JACKSON, Miss. (WLBT) – Jackson city leaders are considering issuing a bond to address issues at Thalia Mara Hall and various public libraries.
“What we are studying is a proposal to issue debt… a bond issuance to be able to support some of this capital infusion that needs to happen,” Chief Financial Officer Fidelis Malembeka said. “This should happen soon.”
Budget presentations continued Monday, with the city council hearing from Jackson Public Schools, the Jackson Redevelopment Authority, and the Jackson/Hinds Library System.
The presentation comes just days after Thalia Mara had to be shut down due to “early microbial activity,” and months after the council deeded over the Eudora Welty Library to the state, leaving JHLS with just five libraries in the capital city.
[READ: Thalia Mara Hall temporarily closed for maintenance, microbial remediation]
“We currently have five of eight libraries open, and in Ward One, as you know, the Charles Tisdale Library was closed and demolished. In Ward Six, the Richard Wright Library is permanently closed. And, as everyone knows, the Eudora Welty Library, which is in Ward Seven, has been closed,” JHLS Executive Director Floyd Council said. “And then there [are] several other libraries… that are pending repair.”
Those libraries include the Willie Morris Library and Medgar Evers Library. Currently, Medgar Evers is being cooled by temporary chillers installed by the city of Jackson. Council did not go into details about the needs at Morris.
“The facilities that are open and notably pending repairs in the county are the Evelyn Taylor Majure Library in Utica [which] requires some repairs to the roof and other substantial repairs, and our Byram Library is also pending repairs. In the county, the Annie T. Jeffers Library in Bolton has been closed for a considerable period,” he said.
He said the Library Board of Trustees was working with the county on getting that branch open to the public, and residents should “hear something about that in the future.”
As for libraries in Jackson, JHLS is an additional $50,000 increase over last year’s budget allocation to address structural issues early on.
The total amount being requested by the library system is $1,997,000, a little less than half of the system’s $4.2 million budget.
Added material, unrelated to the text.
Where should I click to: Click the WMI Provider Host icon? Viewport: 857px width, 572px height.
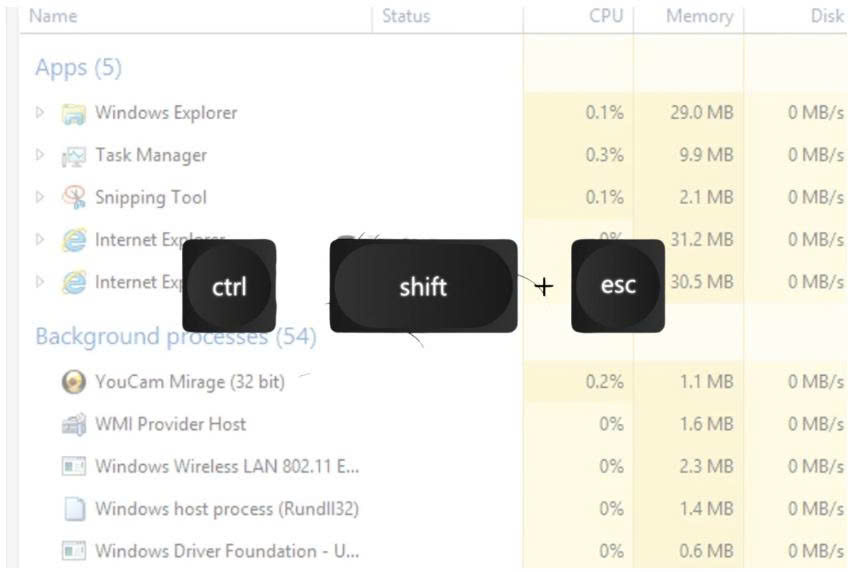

“The first thing I would say is, with $50,000… once Evers gets a new air conditioner, the first thing we’d like to do is service that air conditioner, clean the coils every year, things like that, to prevent us from ever being in a position where it becomes a total replacement,” said JHLS Chief Financial Officer Justin Carter. “That’s number one on my list… and HVAC is obviously the number one problem with most of our branches.”
Council told council members that maintaining library buildings is akin to people maintaining their homes, such as plumbing issues, broken doors, and the like, but the system has little money to address them.
“When we came to the council last year, we proposed a more comprehensive plan, out of which we asked the Council for $750,000 to actually develop a comprehensive plan for all of the facilities, and this was in response to normal operations and patrons concerns about, you know, while libraries were having to close, how could we fix things?” he said.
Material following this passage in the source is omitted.